O resultado primário de maio foi melhor que o esperado por analistas consultados pela Reuters, cuja mediana apontava superávit de 3,45 bilhões de reais do setor público consolidado, formado pelo governo central, Estados, municípios e estatais.

O primário de maio veio sobretudo do governo central, formado por governo federal, Previdência e Banco Central, com saldo positivo de 5,236 bilhões de reais.
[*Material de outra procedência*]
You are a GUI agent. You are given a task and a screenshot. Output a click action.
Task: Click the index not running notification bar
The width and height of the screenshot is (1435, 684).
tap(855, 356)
Sozinho, o governo federal fez uma economia de 8,195 bilhões de reais, influenciada por elevada receita extraordinária no mês.

Já os Estados e municípios registraram superávit primário de 1,235 bilhão de reais, enquanto as estatais tiveram déficit primário de 790 milhões de reais.

O BC informou ainda que o déficit nominal do país ficou em 14,519 bilhões de reais no mês passado, 10 por cento menor que o registrado no mesmo período de 2012. Em relação ao resultado de abril, contudo, o déficit nominal subiu 90 por cento.

Já a despesa com juros totalizou 20,2 bilhões de reais no mês passado, quase 8 por cento acima do verificado em igual mês do ano passado.

A dívida pública líquida fechou maio a 34,8 por cento do PIB, acima do esperado pelos analistas, que esperavam 34,6 por cento, segundo levantamento da Reuters. Para junho, o BC estima que essa relação ficará em 33,8 por cento do PIB.

Já a dívida bruta do governo geral --INSS e governos federal, estaduais e municipais-- alcançou 2,7 trilhões de reais em maio, ou 59,6 por cento do PIB, aumento de 0,2 ponto percentual em relação a abril.